Wybudowali chodnik, zabrali latarnie. Po 4 latach droga zyska oświetlenie
Były latarnie, ale usunięto je, gdyż kolidowały z budową nowego chodnika. Po 4 latach trasa turystyczna ponownie zyska oświetlenie. Latarnie staną też przy odcinku drogi wojewódzkiej. Choć inwestycje są stosunkowo niewielkie, dwa podlaskie samorządy musiały pozyskiwać na ten cel pieniądze aż z budżetu państwa.
Pixabay
Wojewoda podlaski Bohdan Paszkowski podpisał dwie umowy z podlaskimi samorządowcami na dofinansowanie ze środków rezerwy budżetowej na rozwój jednostek samorządu terytorialnego.
- Aby z tej rezerwy skorzystać, trzeba przedstawić swój plan inwestycyjny, zadeklarować wkład własny, a inwestycja musi być spójna z programem rozwojowym województwa. Decyzję ostateczną wydaje minister finansów - tłumaczy wojewoda.
Gminy Turośl oraz Suwałki pozyskały z budżetu państwa w sumie ponad 1 mln zł na budowę oświetlenia ulicznego. Dotacja pokryje 80% wartości inwestycji. dzięki temu będą mogły zrealizować inwestycje, na którą nie miały środków w swoich 563 tys. w Turośni Dotacja w wysokości 80%
- Kwota może nie jest najznaczniejsza, ale w skali tych konkretnie przedsięwzięć inwestycyjnych jest ważna. Ponadto chcemy, by wybrzmiało, że są takie rezerwy, że dzięki zabiegom wójtów u administracji rządowej, można w tym obszarze pozyskiwać środki, choć jest to znacznie trudniejsze, trzeba wykazać się aktywnością i formalne bariery przekroczyć - komentuje wojewoda Podlaski.
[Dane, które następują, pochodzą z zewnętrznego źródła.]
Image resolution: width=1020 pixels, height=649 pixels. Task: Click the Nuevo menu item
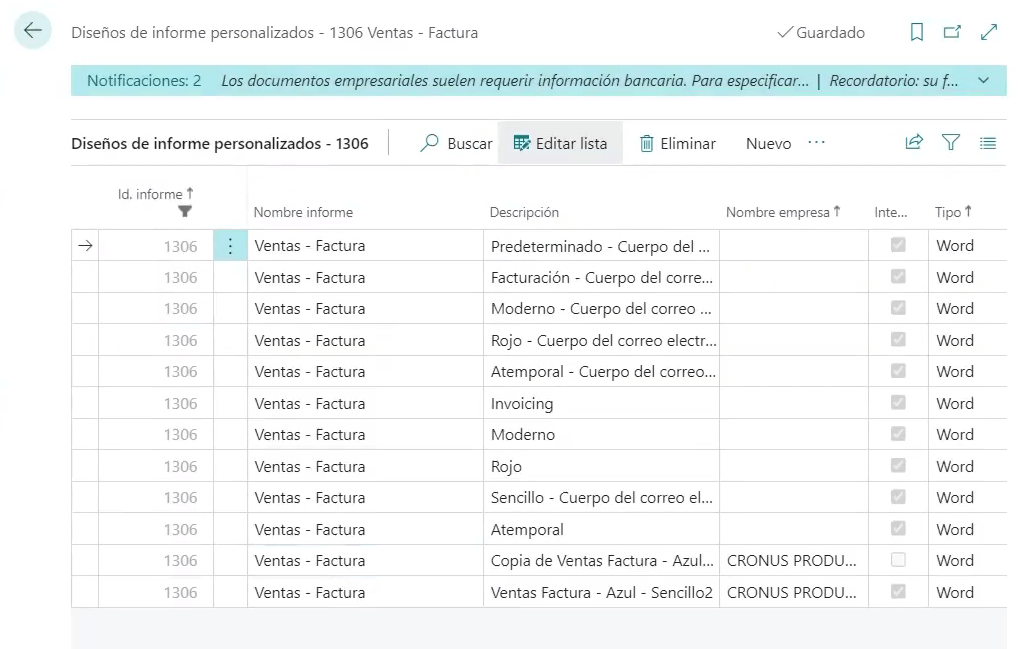[768, 143]
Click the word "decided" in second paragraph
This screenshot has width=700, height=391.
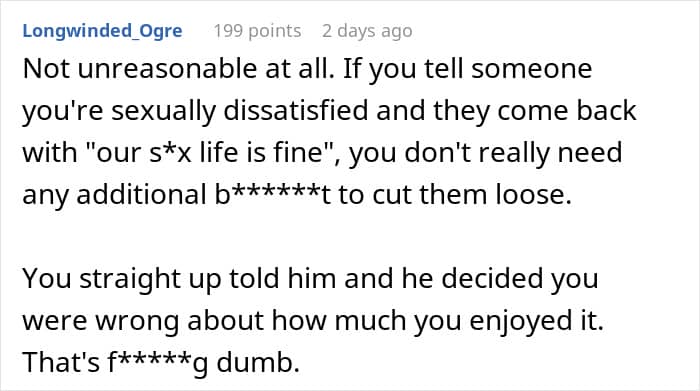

W gminie Suwałki latarnie staną w miejscowości Bród Stary. Inwestycja pochłonie łącznie 780 tys. zł.
- Jest to oświetlenie na drodze powiatowej, ścieżce pieszo-rowerowej, szlaku turystycznym. Obok jest ośrodek rehabilitacyjno-wychowawczy w Brodzie Nowym, gdzie osoby niepełnosprawne, z różnymi niepełnosprawnościami, średnimi i ciężkimi tą drogą się poruszają - mówi wójt gminy Suwałki Zbigniew Mackiewicz. - Jest to niebezpieczne, zwłaszcza w porze nocnej. Tym bardziej, że w okolicy swoje siedziby maja firmy transportowe, usługowe, zabudowa jest zwarta, a droga jest drogą przelotową, bardzo uczęszczaną.
Ścieżka, którą wójt chce oświetlić jest stosunkowo nowa, jednak jej wykonanie trochę przypomina akcje z filmów Barei. Gdy powstawała, wykonawca zdjął lampy i przyniósł je wójtowi, gdyż słupy kolidowały z wykonaniem chodnika (była to inwestycja starostwa powiatowego). Od tego czasu, a minęły już 4 lata, nie udało się gminie wyasygnować środków na budowę oświetlenia nowego. W tym roku na ponad kilometrze stanie 34 latarni w technologii ledowej. Prace obejmą montaż słupów, opraw i położenie kabla.
W gminie Turośl oświetlenie powstanie na 600-metrowym odcinku przy drodze wojewódzkiej, wylotówce na Kolno. Całość będzie kosztować 563 tys. zł.
- Tam jest bardzo duży ruch. To główna droga, która z Turośli prowadzi w stronę Kolna, dodatkowo trzy mniejsze drogi zostaną doświetlone. Poprawi to bezpieczeństwo - nie ma wątpliwości Piotr Niedbała, wójt Gminy Turośl.
Jak podkreśla gdyby nie dotacja, trasa nadal byłaby ciemna.
- Moja gmina biorąc pod uwagę wskaźnik GUS-owski jest trzecia od końca jeśli chodzi o dochody, więc na 100 procent tych środków z budżetu nie mógłbym wyasygnować i tych zadań zrealizować - mówi Piotr Niedbała.